Nelle mani dello Stato belga, Eva Kaili, l’ex vicepresidente del Parlamento europeo arrestata in flagranza per corruzione nell’ambito della maxi inchiesta “Qatargate”, sarebbe stata sottoposta a trattamenti inumani e degradanti. Anzi, secondo i sui legali si sarebbe trattato di vera e propria «tortura». Lo hanno affermato ieri gli avvocati Michalis Dimitrakopoulos e André Rizopoulos poco prima che il tribunale di Bruxelles decidesse di confermare la custodia cautelare inflitta all’eurodeputata greca, negandole i domiciliari e il braccialetto elettronico, perché secondo la Corte sussistono i rischi di fuga e inquinamento delle prove. In carcere dal 9 dicembre scorso, l’esponente del Movimento Socialista Panellenico (che si dichiara innocente) ha potuto vedere sua figlia di 23 mesi «solo due volte», e a questo punto non potrà vederla di nuovo «fino al mese prossimo», riferiscono ancora i legali. Che spiegano: «In Belgio l’unica regola che permette ufficialmente di vedere la propria figlia in prigione è per i condannati, non per la carcerazione preventiva».

In queste sei settimane la bambina è stata separata dai genitori, entrambi in carcere in Belgio: una forma di ricatto sugli indagati che – va sottolineato – si riverbera come pena illegale e inaccettabile sul minore innocente. Perfino in Italia esistono le case a custodia attenuata per le madri con figli piccoli.

Eva Kaili, attualmente rinchiusa nel carcere di Haren, «da mercoledì 11 gennaio a venerdì 13 gennaio è stata in isolamento su ordine del giudice istruttore Michel Claise. Per 16 ore – hanno riferito gli avvocati – è stata in una cella di polizia, non in prigione, e al freddo. Le hanno tolto il cappotto e le è stata negata una seconda coperta. Aveva il ciclo con perdite di sangue abbondanti e non si è potuta lavare. La luce della cella è sempre rimasta accesa e lei non poteva dormire. Questo è Medioevo, questa è tortura». Al momento però, «prima di sporgere denuncia», gli avvocati vogliono capire «cosa è successo davvero», perché, spiegano, «la messa in isolamento è estremamente rara, la si usa nei crimini di mafia».
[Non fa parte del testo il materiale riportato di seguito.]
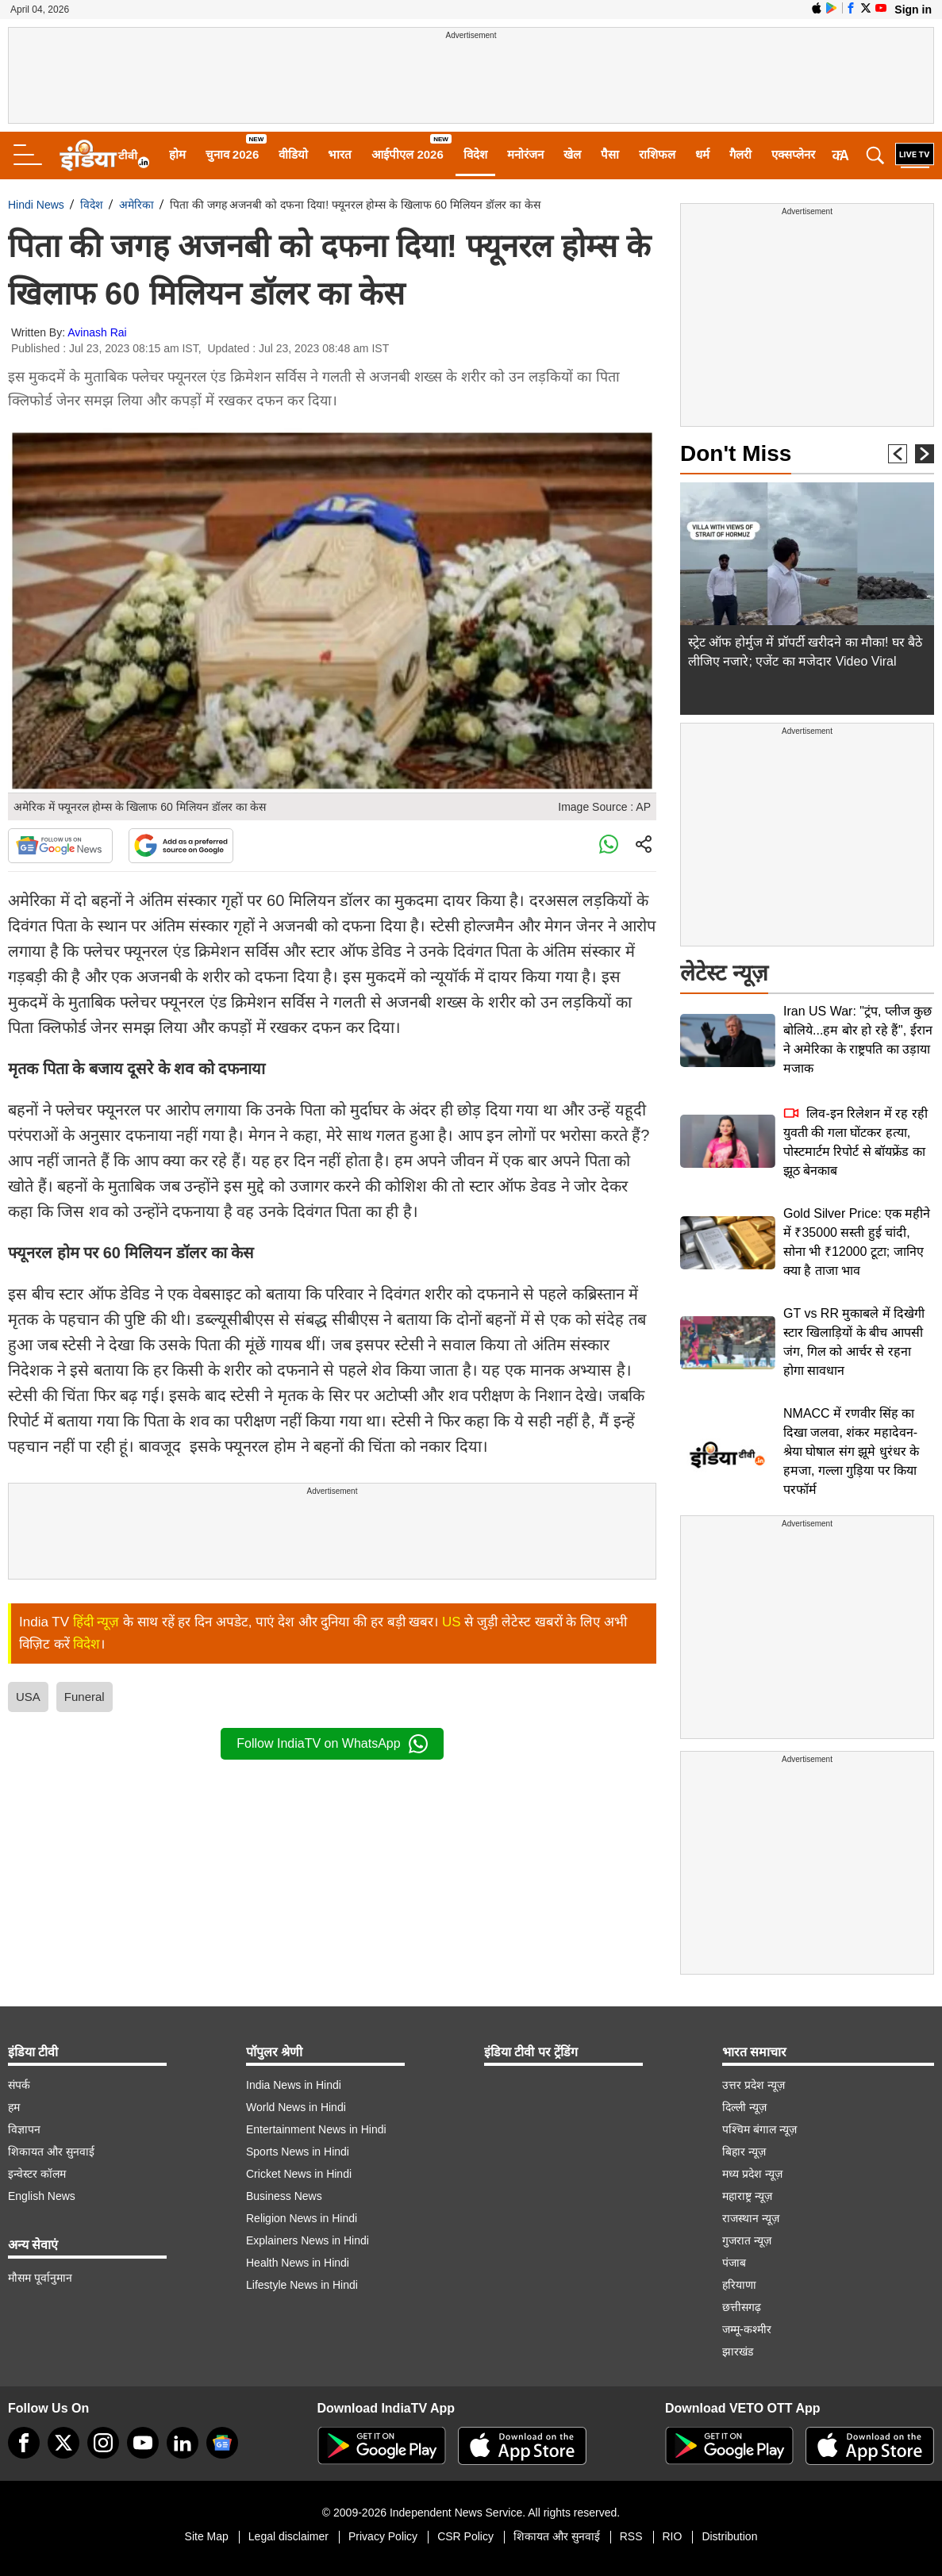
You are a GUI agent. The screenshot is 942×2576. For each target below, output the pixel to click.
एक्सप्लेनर (793, 154)
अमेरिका (136, 204)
Ora, nel nuovo istituto di Haren, «viene trattata comunque meglio degli infelici che sono rinchiusi nella prigione di Saint-Gilles», ha sottolineato l’avvocato Rizopoulos facendo riferimento al sovraffollamento cronico che affligge l’antico penitenziario usato durante le Seconda guerra mondiale dai nazisti per rinchiudere gli oppositori che in gran parte finivano nel campo di sterminio di Buchenwald.
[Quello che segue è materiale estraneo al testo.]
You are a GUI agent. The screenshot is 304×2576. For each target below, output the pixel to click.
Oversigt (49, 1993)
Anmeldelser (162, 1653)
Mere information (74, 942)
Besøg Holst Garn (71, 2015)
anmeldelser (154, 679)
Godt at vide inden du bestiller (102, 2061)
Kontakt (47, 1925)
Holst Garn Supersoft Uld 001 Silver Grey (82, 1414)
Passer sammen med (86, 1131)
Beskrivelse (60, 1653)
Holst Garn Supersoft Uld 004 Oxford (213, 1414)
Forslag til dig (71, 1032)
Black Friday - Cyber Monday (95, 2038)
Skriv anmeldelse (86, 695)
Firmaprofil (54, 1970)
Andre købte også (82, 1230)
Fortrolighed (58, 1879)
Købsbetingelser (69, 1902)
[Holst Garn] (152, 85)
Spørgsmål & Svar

Ma che le carceri belghe non brillino almeno al pari di quelle italiane, non lo dicono solo i legali di Kaili: l’indagata Silvia Panzeri, figlia dell’ex europarlamentare pentito che sta collaborando con i pm del Qatardate, userà proprio l’argomento del sovraffollamento dei penitenziari belgi per fare ricorso in Cassazione contro la decisione della Corte d’Appello di Brescia di estradarla in Belgio. I suoi legali si appellano ad una condanna del 2014 della Corte europea dei diritti umani. Stessa procedura che nell’udienza fissata per il 31 gennaio potrebbe seguire anche Monica Rossana Bellini, la commercialista della famiglia Panzeri agli arresti domiciliari da mercoledì. Proprio per questo, ieri la Procura generale di Milano ha chiesto al ministero della Giustizia il rapporto sulle carceri belghe che Bruxelles ha trasmesso la scorsa settimana.
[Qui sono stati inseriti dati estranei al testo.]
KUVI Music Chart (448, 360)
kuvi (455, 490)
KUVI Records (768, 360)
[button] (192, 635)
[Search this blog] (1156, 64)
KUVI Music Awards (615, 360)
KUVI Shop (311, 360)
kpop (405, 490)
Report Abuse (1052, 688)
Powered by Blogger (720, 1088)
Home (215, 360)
Eppure, anche il Comitato europeo per la prevenzione della tortura nel novembre 2021 ha evidenziato una serie di problemi persistenti, se non cronici, quali il sovraffollamento, la carenza di personale e perfino un «problema ricorrente» di violenza tra detenuti. Mentre nel 2020 le nuove norme introdotte per contrastare la pandemia da Covid, che prevedevano un isolamento totale di 14 giorni per i detenuti, sono state ritenute dall’Osservatorio internazionale delle prigioni (Oip) contrarie al diritto ad un processo equo, perché precludevano perfino gli incontri con gli avvocati.